| Excerpted data |
|---|
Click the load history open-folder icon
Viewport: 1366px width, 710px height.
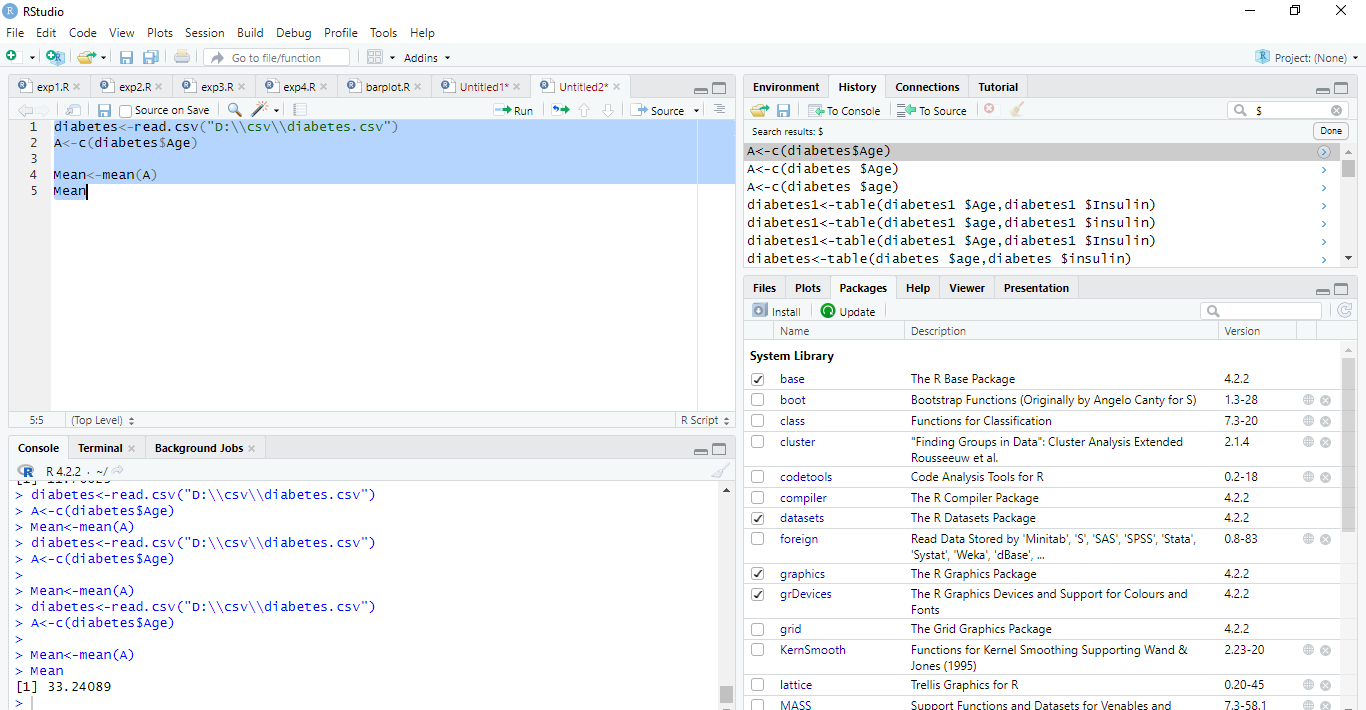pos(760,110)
|---|
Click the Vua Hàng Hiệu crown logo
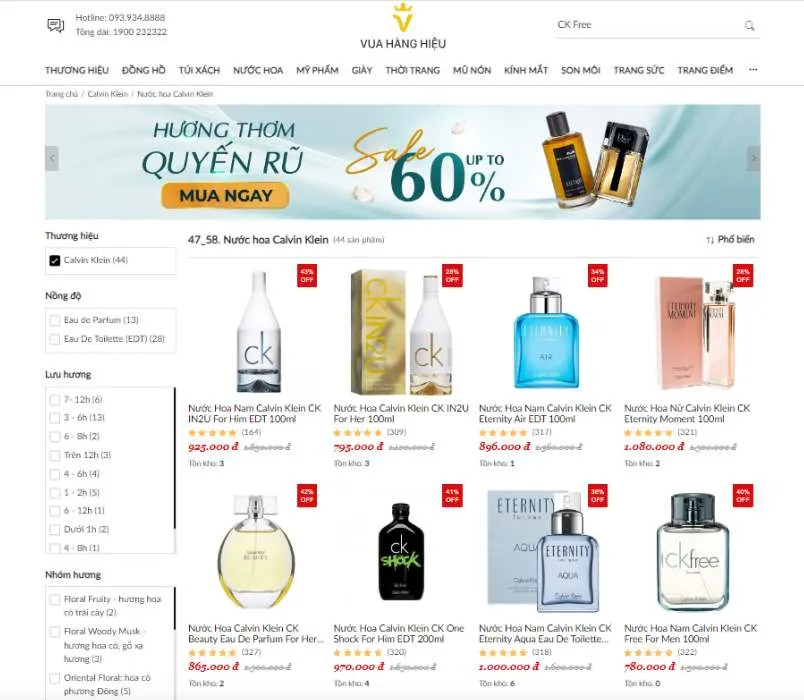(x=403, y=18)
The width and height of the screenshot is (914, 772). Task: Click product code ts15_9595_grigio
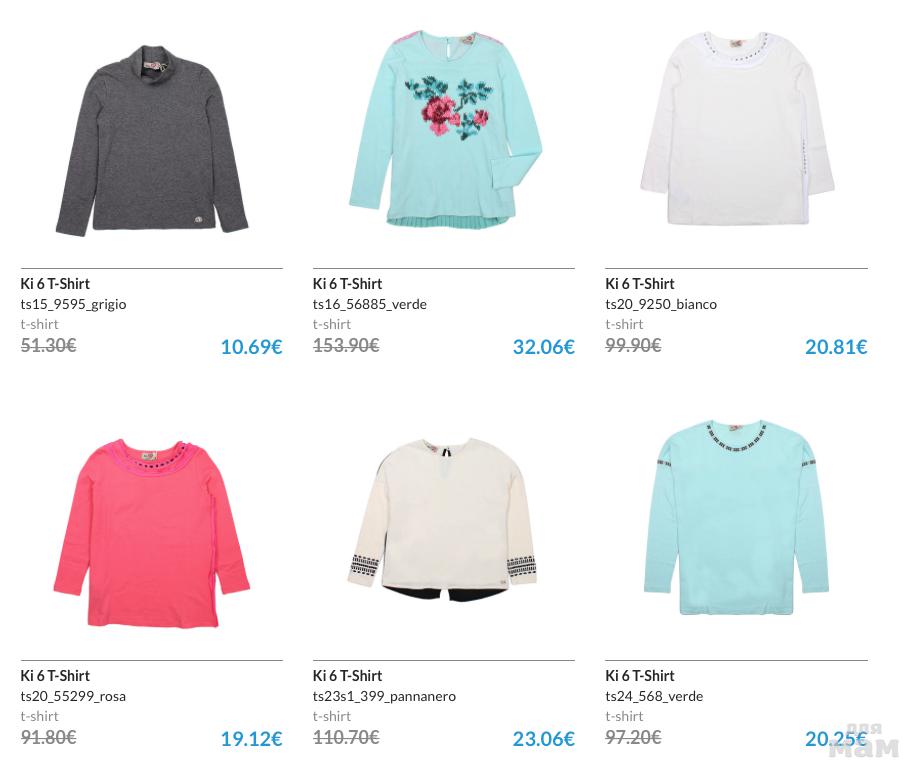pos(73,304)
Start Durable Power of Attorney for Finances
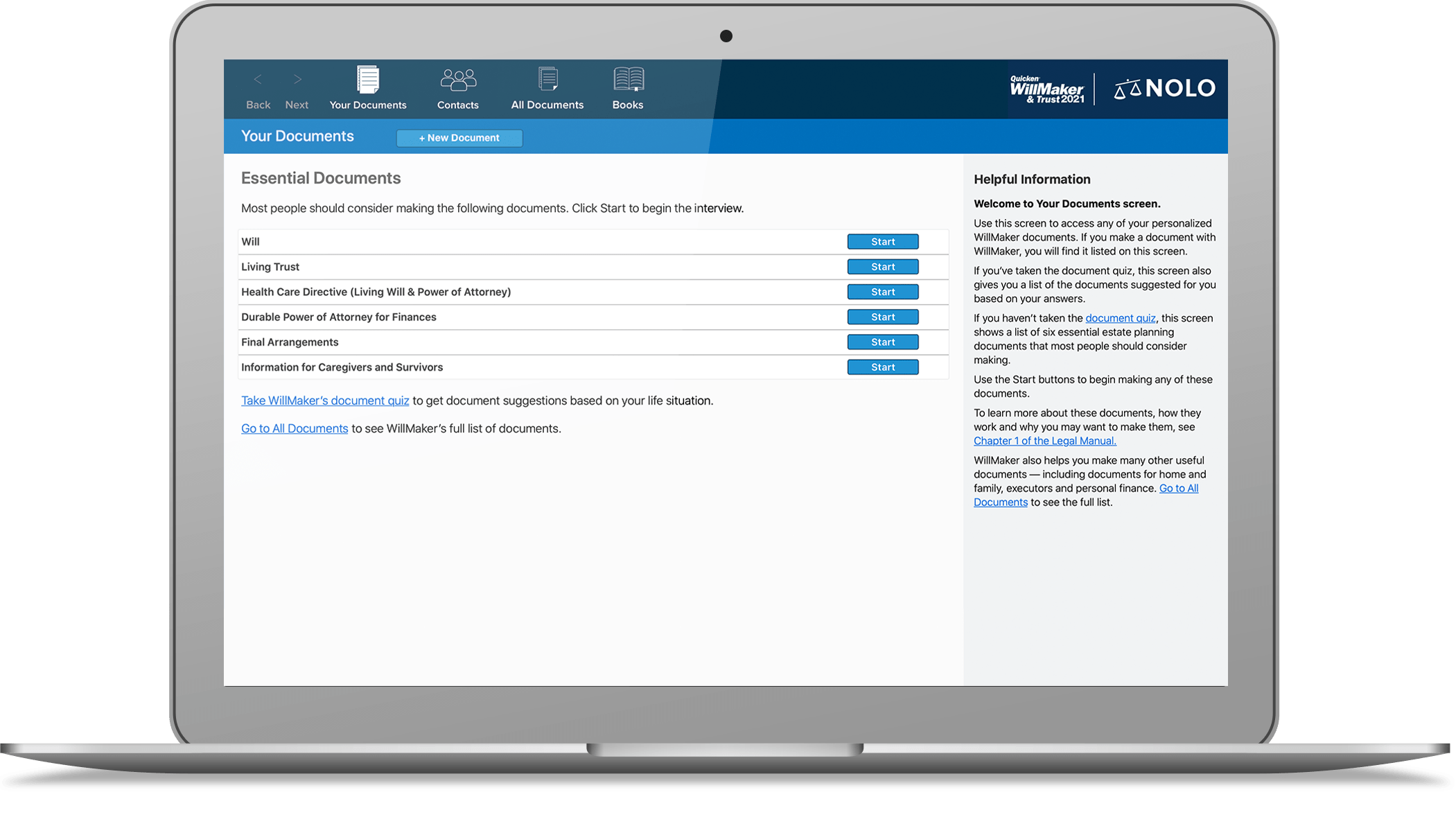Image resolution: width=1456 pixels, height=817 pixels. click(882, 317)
|---|
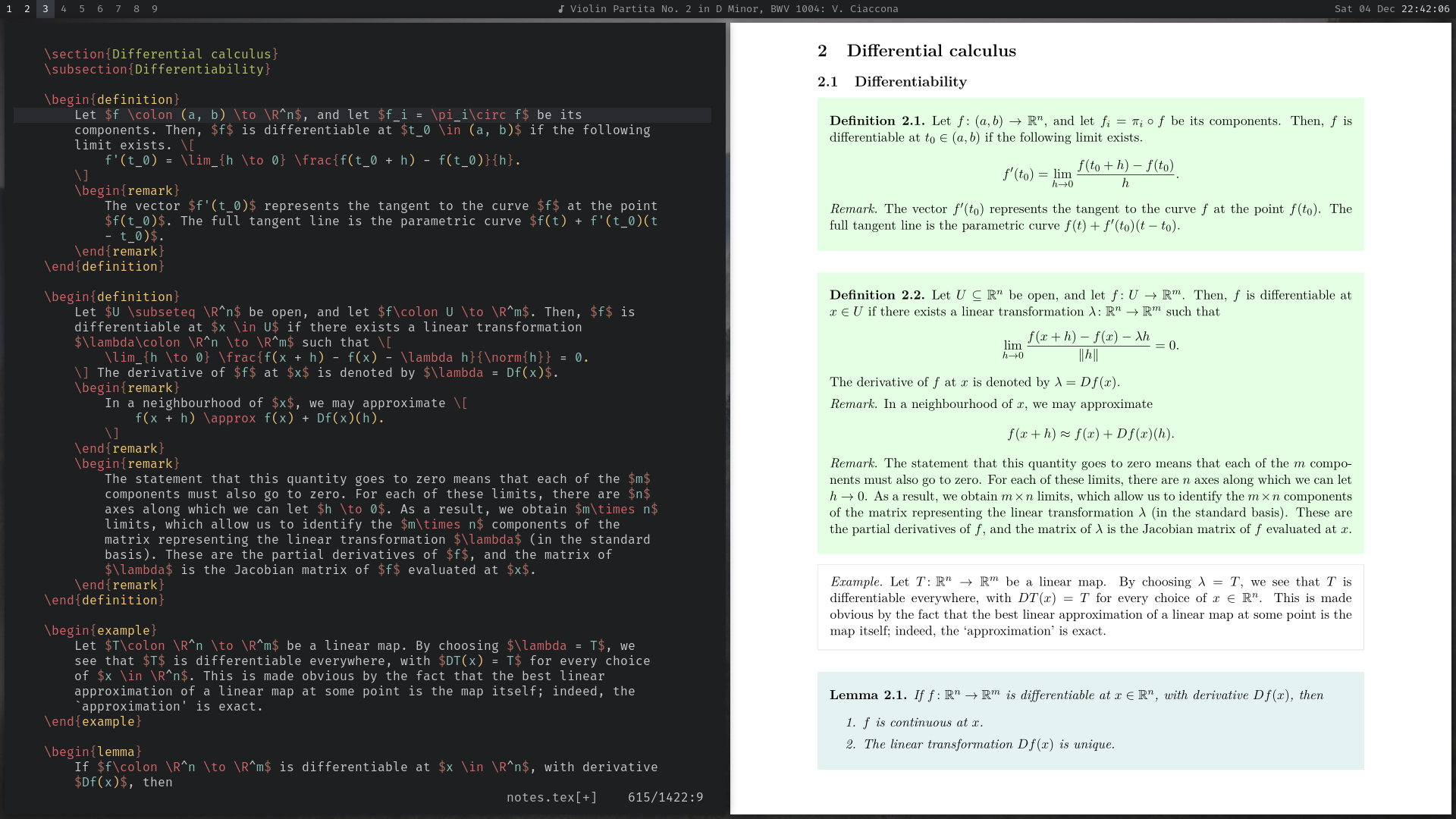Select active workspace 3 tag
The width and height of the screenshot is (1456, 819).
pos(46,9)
|---|
Write out the records again, starting at the line that contains "Click the load history open-folder icon" and ending at the line that contains "pos(760,110)". Leave the pictures out of your answer.

Click the load history open-folder icon
Viewport: 1366px width, 710px height.
pos(760,110)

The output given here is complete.